Lorsque le groupe fut complet, l'ascension commença. Après avoir dépassé le cimetière, amas de tôles et de pièces irrécupérables où émergeait ça et la un membre tordu ou une tête rouillée, la route zigzaguait en une série de virages assez raides, avant d'arriver à l'esplanade. Jova, redoutant à juste titre un accident, fermait la marche en surveillant avec une inquiétude particulière les secousses que l'un des robots imprimait à son corps lors de chacun de ses pas..
C'était un individu de forte taille, affecté jadis a la garde planétaire, et qui avait subi récemment deux changements successifs d'articulation du genou. Opérations sans grand résultat, comme le prouvait sa démarche brusque et saccadée. Sans doute aurait-il fallu le laisser en bas, mais nul n'aurait souhaité priver un être parvenu au bout de sa carrière d'une ultime fête de la Création.
Ainsi que l'avait craint le chirurgien, l'inévitable se produisit au deux tiers du parcours : le robot invalide jeta trop brusquement sa jambe en avant, ce qui déséquilibra tout son corps et le fit basculer en dehors de la route, dans un bruit de métal rompu. Il s'effondra sur lui-même, et roula sans s'arrêter sur le flanc de la colline. Tout au long de la chute se détachèrent des petits éléments de son organisme, puis ce fut le tour du bras gauche, de la jambe droite, et finalement de la tête elle-même, qui continua sa course jusqu'à l'entrée de la ville. Un murmure de désolation parcourut les spectateurs, qui avaient suivi la scène sans pouvoir intervenir.
Avec un geste d'impuissance, Jova leur fit signe de continuer la marche, puisque de toute évidence il n'y avait plus rien à faire. Demain, l'équipe de dépeçage viendrait rassembler les restes du corps afin de rechercher quelque élément ré implantable, hypothèse douteuse après une telle chute. Mais il était inutile de gâcher davantage une journée qui, le matin encore, s'annonçait si belle.
Après l'accident, la progression fut encore plus lente, car chacun surveillait ses pas avec attention, tout en méditant sur le sort du disparu. Sa fin misérable, pensaient-ils, contrastait avec le souvenir de la race de robots puissante et redoutée qui avait été la sienne.
Ce fut un soulagement lorsqu'on parvint à l'esplanade, et qu'on entendit la respiration régulière du Temple.
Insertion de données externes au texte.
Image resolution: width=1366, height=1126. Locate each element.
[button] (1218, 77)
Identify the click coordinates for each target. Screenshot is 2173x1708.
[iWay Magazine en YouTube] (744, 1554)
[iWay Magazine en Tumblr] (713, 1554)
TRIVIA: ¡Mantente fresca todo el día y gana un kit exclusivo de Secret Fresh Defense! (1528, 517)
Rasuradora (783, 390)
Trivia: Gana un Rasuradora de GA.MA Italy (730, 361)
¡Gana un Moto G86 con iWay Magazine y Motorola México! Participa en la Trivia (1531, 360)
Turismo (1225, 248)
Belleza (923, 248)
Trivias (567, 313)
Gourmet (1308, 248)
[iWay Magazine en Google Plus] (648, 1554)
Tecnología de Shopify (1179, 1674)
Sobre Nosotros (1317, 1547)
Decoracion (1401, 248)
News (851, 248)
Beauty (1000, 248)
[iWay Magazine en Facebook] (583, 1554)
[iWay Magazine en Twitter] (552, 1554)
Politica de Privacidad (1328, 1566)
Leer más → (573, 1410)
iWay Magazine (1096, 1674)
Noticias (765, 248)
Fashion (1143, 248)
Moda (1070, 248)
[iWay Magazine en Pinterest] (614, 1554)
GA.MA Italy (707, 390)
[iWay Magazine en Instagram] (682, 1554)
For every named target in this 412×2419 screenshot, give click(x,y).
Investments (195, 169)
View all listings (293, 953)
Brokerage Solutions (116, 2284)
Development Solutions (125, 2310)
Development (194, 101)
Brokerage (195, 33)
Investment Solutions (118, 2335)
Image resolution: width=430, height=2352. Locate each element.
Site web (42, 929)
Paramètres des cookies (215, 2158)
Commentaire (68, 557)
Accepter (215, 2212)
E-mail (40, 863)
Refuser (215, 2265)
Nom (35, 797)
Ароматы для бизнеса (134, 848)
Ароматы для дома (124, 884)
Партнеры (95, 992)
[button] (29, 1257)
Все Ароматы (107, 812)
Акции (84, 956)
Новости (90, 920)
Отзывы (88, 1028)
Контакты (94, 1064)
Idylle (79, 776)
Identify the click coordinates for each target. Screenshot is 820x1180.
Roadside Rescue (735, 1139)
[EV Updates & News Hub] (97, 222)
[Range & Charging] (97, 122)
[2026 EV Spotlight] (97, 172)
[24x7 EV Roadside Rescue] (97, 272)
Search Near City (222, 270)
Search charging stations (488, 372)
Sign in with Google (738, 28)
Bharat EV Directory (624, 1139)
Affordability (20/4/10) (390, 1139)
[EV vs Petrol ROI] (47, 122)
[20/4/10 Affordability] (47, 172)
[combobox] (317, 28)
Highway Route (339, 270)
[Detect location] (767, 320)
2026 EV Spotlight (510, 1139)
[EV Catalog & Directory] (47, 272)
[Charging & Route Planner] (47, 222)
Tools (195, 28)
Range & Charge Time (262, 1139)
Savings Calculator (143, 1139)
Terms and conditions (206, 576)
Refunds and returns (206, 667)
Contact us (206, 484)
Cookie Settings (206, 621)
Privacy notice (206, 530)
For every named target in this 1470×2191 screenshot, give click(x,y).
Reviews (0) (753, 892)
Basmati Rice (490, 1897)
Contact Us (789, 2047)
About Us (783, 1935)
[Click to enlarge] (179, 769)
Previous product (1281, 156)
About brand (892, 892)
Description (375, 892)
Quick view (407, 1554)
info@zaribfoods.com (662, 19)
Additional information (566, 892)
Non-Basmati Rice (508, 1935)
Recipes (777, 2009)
Celui ci était constitué d'un amas creux de chair rose réparti en masses distinctes, couronnées par six tentacules décoratifs. Avant chaque cérémonie, les officiants venaient chatouiller ces tentacules avec des roseaux jusqu'à ce qu'elles viennent se frapper les unes contre les autres en un joyeux bruit d'applaudissements. A l'intérieur du Temple se trouvait une vaste cavité soutenue par des piliers de matière torsadée, dont les nervures montaient jusqu'à la voûte et retombaient sur les cotés en filaments de plus en plus ténus. A certains endroits, la chair s'amincissait jusqu'à devenir transparente, laissant passer la lumière du jour.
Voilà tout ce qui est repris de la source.